01-17-2011 02:34 AM
Hi
I have set up a RA VPN to cisco 871 router, i am able to connect, but i don't seem
to have any local lan access, and i am not able to connect to the internet.
I also configured the router as a dmvpn spoke, this is working as desired.
If anyone has an idee, please inform me, i attached the running configuration.
Thank You
Solved! Go to Solution.
01-17-2011 03:44 AM
Hi,
I suggest that you consult the following configuration guide that outlines split tunneling
Is this the only subnet that you want to be encrypted?
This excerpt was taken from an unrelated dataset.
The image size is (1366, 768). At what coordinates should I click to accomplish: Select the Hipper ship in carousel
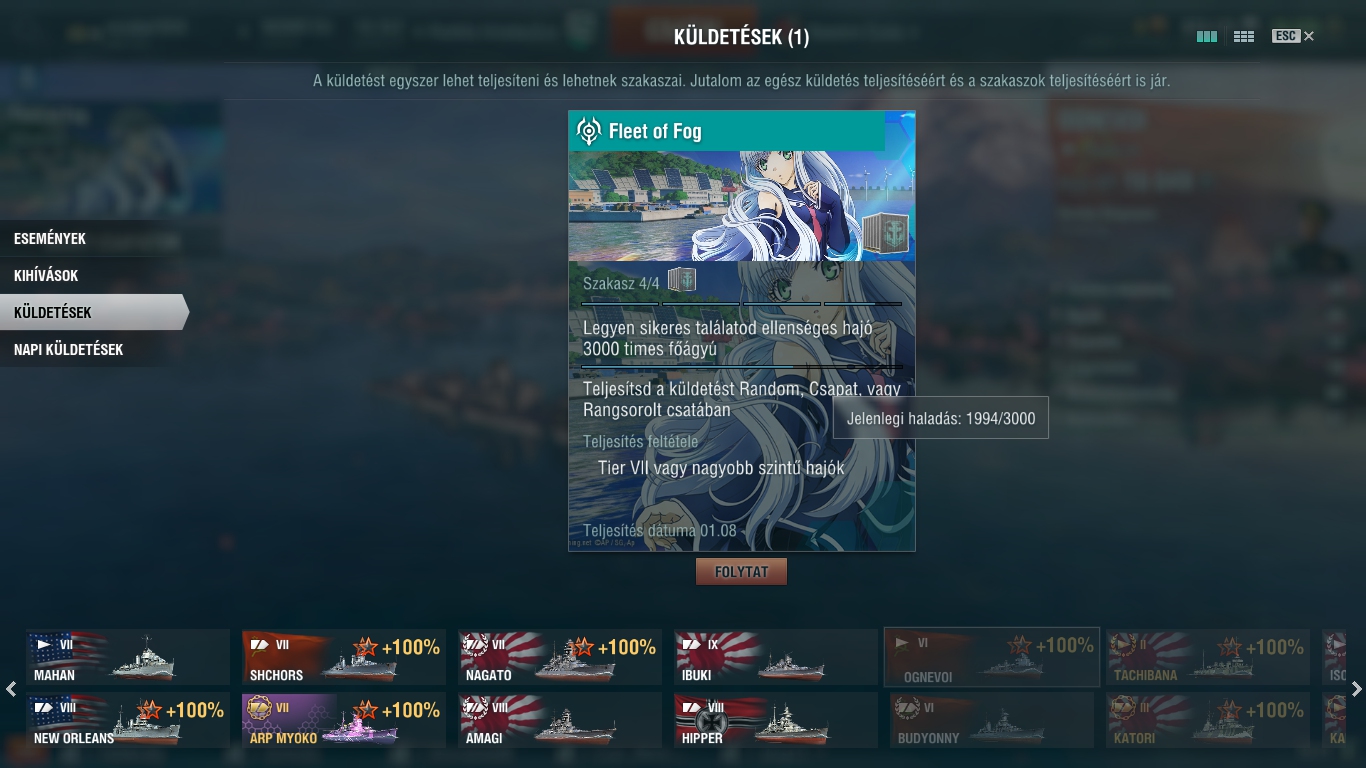coord(776,720)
ip access-list extended splitremote
permit ip 192.168.254.0 0.0.0.255 any
If so this ACL has not been applied in the crypto isakmp client configuration group configuration. Check the guide for details.
Also your NAT config is incomplete:
ip access-list extended NAT
The guide also explains how to exclude the VPN pool from being NATed.
See below from the guide:
!--- Enables Network Address Translation (NAT)
!--- of the inside source address that matches access list 111
!--- and gets PATed with the FastEthernet IP address.
ip nat inside source list 111 interface FastEthernet1/0 overload
!
!--- The access list is used to specify which traffic
!--- is to be translated for the outside Internet.
access-list 111 deny ip 10.10.10.0 0.0.0.255 192.168.1.0 0.0.0.255
access-list 111 permit ip any any
Please remember to rate all posts that are helpful.
01-17-2011 03:44 AM
You would need to configure NAT exemption for traffic between the local LAN towards the VPN ip pool subnet.
Currently you have the following:
ip nat inside source list 1 interface FastEthernet4 overload
ACL 1 is used for PAT traffic from LAN towards the Internet.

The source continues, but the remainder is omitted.